For those looking to upload content, they will have to wait until phase 2. In this iteration, there will be the addition of spam protection. It is not intended to have everyone upload literally everything to the network. Instead, the developers intent to make the uploading of files subject to optional payments.
In the final phase, the network will introduce market-driven prices for accessing and distributing content over the network.
Summarizing, RIF’s partnersip with Swarm will include the following phases:
Phase 1: This phase is launching soon on testnet and incentivizes fair use of the network between the peers by paying them for downloading content. The payment will be done off-chain.

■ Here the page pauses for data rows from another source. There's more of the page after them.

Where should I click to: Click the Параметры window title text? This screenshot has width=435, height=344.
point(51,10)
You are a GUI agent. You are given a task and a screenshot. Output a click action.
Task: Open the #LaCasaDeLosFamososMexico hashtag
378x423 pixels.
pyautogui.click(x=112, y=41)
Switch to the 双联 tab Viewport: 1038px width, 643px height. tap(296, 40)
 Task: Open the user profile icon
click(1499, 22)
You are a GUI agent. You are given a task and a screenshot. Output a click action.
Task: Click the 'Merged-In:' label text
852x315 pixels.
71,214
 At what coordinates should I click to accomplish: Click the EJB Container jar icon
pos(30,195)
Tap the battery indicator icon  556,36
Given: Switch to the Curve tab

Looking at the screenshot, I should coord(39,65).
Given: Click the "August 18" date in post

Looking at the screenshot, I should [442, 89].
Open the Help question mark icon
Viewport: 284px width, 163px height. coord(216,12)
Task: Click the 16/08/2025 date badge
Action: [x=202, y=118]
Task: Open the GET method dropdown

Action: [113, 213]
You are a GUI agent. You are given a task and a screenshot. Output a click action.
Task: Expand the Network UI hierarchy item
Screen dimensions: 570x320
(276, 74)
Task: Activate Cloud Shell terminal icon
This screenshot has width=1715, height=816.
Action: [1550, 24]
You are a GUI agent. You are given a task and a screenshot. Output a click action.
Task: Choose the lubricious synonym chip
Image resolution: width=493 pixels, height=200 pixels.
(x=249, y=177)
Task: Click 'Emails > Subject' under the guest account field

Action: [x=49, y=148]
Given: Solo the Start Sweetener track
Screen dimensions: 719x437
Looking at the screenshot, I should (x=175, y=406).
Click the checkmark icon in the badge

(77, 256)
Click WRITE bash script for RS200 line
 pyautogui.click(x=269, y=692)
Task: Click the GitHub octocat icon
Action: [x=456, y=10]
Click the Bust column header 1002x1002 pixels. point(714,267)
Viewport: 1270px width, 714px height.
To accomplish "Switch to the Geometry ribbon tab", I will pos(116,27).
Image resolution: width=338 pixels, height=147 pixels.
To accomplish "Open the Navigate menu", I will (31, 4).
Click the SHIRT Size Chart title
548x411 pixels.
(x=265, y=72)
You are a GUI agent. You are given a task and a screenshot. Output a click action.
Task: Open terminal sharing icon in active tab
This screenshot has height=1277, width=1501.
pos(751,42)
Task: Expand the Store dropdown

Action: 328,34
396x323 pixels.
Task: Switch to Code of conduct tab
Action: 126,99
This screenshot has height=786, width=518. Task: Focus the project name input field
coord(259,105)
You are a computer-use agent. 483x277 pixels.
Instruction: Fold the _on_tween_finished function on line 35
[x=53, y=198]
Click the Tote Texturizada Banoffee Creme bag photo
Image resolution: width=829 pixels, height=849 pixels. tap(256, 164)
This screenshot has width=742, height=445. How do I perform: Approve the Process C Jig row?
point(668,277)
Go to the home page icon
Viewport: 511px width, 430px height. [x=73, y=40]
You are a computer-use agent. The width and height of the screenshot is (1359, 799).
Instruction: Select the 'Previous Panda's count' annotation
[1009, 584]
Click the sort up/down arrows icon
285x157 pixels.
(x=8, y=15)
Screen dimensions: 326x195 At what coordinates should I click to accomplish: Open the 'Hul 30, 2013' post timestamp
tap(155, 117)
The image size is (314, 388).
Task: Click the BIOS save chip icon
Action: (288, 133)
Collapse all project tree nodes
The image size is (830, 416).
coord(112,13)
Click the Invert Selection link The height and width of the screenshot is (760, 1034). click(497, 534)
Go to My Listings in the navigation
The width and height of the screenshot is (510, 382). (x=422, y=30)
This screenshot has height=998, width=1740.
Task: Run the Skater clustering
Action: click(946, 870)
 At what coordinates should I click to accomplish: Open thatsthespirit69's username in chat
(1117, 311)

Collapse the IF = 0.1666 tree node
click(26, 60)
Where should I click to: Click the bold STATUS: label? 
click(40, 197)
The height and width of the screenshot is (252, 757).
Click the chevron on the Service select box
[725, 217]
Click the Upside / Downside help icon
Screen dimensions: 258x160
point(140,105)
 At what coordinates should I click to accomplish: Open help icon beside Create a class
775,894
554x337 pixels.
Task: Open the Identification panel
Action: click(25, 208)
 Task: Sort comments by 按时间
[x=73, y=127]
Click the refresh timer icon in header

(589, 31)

Phase 2: This phase will add spam protection by making uploading content optionally paid similar to how you can choose to pay transaction fees in the Bitcoin network.
Phase 3: The final phase will provide decentralized persistence and market-driven prices.
How Will it Work?
Uploading content to the network will be done through Swarm nodes and the RIF Storage user interface. Every file uploaded to the network is automatically split into smaller pieces. Those pieces will be distributed to the network after being encrypted and mapped as a Merkle Tree.
For downloading content, the same process applies, but in reverse. Different pieces of a file are located through the Merkle Tree, decrypted, and put together again to form the complete file.
Users taking care of storing the pieces of a file will need to be incentivized. This will occur through the Swarm Account Protocol, under which nodes serve equal amounts of download and upload volume. As certain thresholds are met, payment requests are sent out by the node. Any node not meeting the standards of settling debt on time will risk disconnection from the network as a whole.